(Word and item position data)
+ + +
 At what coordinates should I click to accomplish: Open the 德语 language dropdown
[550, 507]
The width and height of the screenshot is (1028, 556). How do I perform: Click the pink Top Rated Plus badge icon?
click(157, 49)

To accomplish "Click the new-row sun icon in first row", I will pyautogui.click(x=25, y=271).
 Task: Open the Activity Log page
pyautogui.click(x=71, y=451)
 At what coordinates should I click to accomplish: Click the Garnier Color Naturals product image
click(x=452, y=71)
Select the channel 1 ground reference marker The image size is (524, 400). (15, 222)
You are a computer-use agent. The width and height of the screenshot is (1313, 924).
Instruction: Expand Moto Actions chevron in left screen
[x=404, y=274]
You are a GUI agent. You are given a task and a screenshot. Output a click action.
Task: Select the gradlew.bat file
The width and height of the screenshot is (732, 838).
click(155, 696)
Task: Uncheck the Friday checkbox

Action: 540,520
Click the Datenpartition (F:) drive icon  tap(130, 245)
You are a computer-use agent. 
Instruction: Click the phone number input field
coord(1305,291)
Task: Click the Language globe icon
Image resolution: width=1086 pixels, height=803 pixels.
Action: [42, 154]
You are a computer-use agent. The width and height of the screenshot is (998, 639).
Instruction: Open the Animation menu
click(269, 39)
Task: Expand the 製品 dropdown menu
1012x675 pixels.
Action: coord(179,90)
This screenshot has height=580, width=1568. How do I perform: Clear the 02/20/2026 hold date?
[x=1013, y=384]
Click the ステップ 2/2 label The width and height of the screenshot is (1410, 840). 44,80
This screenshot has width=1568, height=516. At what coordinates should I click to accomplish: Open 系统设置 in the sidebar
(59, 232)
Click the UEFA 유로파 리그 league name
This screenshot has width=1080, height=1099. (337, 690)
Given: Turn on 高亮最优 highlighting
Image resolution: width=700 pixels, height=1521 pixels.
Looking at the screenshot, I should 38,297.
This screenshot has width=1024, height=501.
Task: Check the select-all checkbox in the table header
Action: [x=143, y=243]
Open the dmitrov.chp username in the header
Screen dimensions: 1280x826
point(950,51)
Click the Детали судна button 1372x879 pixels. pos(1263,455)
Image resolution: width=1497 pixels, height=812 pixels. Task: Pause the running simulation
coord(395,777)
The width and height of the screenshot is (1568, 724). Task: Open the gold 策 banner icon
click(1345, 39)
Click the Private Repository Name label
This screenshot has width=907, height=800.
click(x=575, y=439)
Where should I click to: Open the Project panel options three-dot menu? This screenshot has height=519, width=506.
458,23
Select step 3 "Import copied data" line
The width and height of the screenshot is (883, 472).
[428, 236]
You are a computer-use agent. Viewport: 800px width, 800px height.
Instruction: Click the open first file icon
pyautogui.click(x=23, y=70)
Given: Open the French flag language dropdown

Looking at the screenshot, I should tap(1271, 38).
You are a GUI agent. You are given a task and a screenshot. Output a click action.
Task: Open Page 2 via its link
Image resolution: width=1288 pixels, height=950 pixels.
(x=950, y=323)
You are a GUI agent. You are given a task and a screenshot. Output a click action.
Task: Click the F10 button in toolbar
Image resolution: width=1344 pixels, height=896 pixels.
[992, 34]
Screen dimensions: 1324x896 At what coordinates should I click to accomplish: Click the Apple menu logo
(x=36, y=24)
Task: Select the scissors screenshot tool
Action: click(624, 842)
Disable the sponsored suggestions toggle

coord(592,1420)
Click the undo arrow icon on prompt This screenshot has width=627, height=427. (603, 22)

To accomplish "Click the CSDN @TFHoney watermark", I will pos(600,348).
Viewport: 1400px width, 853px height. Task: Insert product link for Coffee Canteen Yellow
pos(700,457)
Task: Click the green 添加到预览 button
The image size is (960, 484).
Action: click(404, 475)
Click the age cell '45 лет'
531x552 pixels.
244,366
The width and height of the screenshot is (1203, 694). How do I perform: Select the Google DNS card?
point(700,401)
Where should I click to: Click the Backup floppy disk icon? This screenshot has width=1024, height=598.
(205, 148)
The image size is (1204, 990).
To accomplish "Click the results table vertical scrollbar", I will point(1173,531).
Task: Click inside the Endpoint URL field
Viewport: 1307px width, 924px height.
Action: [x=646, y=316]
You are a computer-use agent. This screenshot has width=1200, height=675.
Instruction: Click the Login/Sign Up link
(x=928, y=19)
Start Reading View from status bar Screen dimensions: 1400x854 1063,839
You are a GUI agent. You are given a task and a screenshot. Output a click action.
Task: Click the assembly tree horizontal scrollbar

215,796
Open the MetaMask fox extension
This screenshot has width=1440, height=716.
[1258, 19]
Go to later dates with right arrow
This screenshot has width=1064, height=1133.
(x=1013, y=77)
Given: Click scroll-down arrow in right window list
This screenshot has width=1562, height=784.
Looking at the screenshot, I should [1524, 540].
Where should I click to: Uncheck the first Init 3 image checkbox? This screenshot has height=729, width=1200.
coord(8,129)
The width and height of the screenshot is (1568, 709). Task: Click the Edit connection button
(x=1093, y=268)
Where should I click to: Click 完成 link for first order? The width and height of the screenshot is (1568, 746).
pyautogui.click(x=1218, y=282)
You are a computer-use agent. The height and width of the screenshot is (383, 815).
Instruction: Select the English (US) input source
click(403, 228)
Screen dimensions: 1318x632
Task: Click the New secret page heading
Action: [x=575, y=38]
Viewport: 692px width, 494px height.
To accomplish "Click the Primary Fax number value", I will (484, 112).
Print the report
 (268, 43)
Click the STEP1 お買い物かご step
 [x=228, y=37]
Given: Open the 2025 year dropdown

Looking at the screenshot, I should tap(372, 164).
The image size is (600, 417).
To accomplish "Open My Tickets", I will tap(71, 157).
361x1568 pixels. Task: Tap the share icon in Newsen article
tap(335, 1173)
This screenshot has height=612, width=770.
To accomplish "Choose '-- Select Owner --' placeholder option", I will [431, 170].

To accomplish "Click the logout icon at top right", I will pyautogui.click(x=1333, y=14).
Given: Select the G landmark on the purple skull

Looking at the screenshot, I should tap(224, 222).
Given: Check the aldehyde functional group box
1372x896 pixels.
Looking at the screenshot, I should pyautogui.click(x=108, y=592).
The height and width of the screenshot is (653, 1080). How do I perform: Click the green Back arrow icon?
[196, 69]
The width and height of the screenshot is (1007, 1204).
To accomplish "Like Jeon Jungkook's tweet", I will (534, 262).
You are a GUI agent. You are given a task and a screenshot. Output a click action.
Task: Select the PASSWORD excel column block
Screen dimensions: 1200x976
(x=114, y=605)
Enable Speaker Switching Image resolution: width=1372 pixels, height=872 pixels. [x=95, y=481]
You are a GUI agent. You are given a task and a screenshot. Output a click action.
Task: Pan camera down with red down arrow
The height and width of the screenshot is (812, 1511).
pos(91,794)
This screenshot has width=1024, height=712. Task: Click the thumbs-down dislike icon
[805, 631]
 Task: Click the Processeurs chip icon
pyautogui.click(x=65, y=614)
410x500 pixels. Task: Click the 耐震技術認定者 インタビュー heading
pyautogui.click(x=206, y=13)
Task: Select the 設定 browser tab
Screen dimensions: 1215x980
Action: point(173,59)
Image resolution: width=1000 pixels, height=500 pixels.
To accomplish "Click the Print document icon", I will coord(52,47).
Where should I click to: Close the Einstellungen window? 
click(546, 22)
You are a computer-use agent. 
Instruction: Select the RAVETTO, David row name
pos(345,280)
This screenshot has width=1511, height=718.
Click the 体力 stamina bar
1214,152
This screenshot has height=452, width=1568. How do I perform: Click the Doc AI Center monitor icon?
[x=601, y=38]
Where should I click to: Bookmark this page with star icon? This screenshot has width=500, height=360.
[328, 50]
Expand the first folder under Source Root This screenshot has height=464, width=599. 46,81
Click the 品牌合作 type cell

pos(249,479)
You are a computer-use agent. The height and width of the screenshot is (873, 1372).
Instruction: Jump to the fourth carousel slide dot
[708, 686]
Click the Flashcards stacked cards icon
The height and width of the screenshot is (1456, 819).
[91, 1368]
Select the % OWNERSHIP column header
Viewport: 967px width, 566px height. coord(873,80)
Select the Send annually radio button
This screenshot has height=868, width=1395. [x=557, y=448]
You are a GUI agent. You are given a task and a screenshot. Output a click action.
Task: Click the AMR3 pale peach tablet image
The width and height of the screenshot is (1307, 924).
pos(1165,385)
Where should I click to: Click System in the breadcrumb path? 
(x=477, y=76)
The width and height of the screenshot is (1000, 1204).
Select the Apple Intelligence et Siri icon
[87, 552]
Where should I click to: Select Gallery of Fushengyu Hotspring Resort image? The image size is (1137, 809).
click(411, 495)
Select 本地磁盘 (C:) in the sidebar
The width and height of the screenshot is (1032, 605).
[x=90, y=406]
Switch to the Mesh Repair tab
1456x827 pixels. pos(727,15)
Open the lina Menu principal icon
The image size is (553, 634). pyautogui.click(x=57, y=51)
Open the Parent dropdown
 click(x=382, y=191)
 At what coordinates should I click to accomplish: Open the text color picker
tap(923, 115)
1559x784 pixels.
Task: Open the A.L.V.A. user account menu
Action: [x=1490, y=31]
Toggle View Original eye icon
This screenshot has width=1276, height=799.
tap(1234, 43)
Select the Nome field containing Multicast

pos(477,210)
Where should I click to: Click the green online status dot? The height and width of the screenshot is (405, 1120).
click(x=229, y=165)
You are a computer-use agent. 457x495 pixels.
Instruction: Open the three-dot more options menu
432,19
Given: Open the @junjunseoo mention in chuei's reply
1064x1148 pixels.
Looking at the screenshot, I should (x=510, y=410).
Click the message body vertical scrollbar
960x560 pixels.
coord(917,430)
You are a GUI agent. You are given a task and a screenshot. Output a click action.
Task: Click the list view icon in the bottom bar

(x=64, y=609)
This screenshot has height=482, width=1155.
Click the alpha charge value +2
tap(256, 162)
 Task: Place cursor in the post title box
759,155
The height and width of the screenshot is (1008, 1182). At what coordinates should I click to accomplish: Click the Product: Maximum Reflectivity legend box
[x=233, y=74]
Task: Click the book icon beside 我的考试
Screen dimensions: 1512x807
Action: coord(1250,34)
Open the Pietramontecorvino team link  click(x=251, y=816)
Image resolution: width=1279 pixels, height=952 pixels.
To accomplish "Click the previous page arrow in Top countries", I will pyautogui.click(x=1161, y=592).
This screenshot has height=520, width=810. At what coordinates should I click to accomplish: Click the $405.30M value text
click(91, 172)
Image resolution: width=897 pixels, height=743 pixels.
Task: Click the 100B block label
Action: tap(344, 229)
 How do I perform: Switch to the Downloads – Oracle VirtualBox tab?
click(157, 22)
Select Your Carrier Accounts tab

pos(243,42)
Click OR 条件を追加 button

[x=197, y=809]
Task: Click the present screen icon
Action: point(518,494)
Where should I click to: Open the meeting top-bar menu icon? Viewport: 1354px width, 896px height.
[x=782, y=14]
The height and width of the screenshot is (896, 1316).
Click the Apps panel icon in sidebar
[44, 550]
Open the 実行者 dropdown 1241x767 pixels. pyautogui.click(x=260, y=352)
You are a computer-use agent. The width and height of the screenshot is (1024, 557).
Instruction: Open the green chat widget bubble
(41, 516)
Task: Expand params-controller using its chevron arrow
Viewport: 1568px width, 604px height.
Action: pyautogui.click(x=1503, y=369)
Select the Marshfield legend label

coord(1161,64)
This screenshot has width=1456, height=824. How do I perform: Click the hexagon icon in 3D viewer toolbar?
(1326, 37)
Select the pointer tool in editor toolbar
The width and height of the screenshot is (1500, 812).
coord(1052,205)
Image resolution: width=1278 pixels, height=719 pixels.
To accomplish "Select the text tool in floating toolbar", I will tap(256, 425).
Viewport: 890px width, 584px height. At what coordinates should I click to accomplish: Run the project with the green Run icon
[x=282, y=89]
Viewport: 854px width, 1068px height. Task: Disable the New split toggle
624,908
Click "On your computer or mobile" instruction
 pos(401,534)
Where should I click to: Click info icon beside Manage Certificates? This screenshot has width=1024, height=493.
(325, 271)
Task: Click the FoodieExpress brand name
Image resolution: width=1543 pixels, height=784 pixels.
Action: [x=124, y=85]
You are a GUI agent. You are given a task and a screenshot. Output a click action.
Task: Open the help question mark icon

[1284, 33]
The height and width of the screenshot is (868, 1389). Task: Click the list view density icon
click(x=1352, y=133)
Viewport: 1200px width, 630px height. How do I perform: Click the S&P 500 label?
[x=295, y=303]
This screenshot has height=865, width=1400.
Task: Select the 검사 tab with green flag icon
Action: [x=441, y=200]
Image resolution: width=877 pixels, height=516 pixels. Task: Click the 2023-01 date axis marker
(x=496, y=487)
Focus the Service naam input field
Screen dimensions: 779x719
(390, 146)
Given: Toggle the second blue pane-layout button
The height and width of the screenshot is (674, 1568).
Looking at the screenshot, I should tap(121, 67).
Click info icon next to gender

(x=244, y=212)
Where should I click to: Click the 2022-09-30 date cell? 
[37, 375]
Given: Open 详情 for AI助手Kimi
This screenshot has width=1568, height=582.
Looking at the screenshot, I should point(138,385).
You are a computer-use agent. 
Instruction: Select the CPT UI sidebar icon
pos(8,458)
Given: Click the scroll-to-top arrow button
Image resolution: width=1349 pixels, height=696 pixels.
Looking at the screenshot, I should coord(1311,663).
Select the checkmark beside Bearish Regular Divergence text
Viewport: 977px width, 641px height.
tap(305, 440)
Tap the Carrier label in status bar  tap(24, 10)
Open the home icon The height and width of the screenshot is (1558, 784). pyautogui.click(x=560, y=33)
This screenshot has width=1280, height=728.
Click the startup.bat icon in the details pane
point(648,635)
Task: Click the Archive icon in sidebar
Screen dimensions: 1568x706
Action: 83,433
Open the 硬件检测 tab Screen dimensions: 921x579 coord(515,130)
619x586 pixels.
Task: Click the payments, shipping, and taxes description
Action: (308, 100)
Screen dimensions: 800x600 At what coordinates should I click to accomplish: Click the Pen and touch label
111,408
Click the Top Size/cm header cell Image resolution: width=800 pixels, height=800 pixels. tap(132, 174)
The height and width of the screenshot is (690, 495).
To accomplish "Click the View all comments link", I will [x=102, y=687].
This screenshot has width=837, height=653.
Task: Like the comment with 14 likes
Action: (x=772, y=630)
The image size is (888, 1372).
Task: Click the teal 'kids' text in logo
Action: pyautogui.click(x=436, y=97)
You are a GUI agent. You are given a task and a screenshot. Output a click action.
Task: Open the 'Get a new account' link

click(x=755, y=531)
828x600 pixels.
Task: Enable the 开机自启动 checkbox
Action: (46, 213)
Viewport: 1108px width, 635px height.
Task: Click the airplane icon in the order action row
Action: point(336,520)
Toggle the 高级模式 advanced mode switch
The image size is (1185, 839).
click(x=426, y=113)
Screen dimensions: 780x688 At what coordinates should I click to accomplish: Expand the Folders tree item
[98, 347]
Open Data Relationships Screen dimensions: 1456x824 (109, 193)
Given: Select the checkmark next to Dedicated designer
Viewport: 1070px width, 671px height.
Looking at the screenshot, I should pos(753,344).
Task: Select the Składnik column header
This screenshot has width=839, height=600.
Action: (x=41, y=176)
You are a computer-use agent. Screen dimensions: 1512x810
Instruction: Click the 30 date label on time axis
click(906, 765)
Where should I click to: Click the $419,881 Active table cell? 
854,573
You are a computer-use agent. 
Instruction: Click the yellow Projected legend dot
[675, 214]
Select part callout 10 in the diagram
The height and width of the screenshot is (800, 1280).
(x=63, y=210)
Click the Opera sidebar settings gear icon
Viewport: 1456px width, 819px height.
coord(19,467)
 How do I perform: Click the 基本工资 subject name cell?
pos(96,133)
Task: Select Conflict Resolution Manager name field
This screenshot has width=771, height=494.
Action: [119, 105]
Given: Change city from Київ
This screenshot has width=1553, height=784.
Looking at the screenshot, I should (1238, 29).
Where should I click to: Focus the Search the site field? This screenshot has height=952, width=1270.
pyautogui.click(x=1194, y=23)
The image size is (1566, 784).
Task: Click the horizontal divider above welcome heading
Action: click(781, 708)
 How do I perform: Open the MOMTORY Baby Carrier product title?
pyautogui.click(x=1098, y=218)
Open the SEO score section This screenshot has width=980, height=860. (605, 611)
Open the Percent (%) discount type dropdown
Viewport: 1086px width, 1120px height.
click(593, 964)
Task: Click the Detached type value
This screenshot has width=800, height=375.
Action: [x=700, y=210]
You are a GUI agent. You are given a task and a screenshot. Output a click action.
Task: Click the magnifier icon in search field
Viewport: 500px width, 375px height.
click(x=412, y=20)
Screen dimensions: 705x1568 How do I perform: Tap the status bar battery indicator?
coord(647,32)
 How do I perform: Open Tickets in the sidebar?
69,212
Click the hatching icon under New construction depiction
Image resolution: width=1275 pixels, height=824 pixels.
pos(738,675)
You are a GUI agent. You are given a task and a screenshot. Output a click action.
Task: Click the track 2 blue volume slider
+ + +
Lay out as a numbered list the lines of the material beginning with the line that contains "The height and width of the screenshot is (1008, 1182)." and ending with the line that contains "will tap(256, 425).", both included, leaving out any blank lines.

1. The height and width of the screenshot is (1008, 1182). At what coordinates should I click to accomplish: Click the Product: Maximum Reflectivity legend box
2. [x=233, y=74]
3. Task: Click the book icon beside 我的考试
4. Screen dimensions: 1512x807
5. Action: coord(1250,34)
6. Open the Pietramontecorvino team link  click(x=251, y=816)
7. Image resolution: width=1279 pixels, height=952 pixels.
8. To accomplish "Click the previous page arrow in Top countries", I will pyautogui.click(x=1161, y=592).
9. This screenshot has height=520, width=810. At what coordinates should I click to accomplish: Click the $405.30M value text
10. click(91, 172)
11. Image resolution: width=897 pixels, height=743 pixels.
12. Task: Click the 100B block label
13. Action: tap(344, 229)
14.  How do I perform: Switch to the Downloads – Oracle VirtualBox tab?
15. click(157, 22)
16. Select Your Carrier Accounts tab
17. pos(243,42)
18. Click OR 条件を追加 button
19. [x=197, y=809]
20. Task: Click the present screen icon
21. Action: point(518,494)
22. Where should I click to: Open the meeting top-bar menu icon? Viewport: 1354px width, 896px height.
23. [x=782, y=14]
24. The height and width of the screenshot is (896, 1316).
25. Click the Apps panel icon in sidebar
26. [44, 550]
27. Open the 実行者 dropdown 1241x767 pixels. pyautogui.click(x=260, y=352)
28. You are a computer-use agent. The width and height of the screenshot is (1024, 557).
29. Instruction: Open the green chat widget bubble
30. (41, 516)
31. Task: Expand params-controller using its chevron arrow
32. Viewport: 1568px width, 604px height.
33. Action: pyautogui.click(x=1503, y=369)
34. Select the Marshfield legend label
35. coord(1161,64)
36. This screenshot has width=1456, height=824. How do I perform: Click the hexagon icon in 3D viewer toolbar?
37. (1326, 37)
38. Select the pointer tool in editor toolbar
39. The width and height of the screenshot is (1500, 812).
40. coord(1052,205)
41. Image resolution: width=1278 pixels, height=719 pixels.
42. To accomplish "Select the text tool in floating toolbar", I will tap(256, 425).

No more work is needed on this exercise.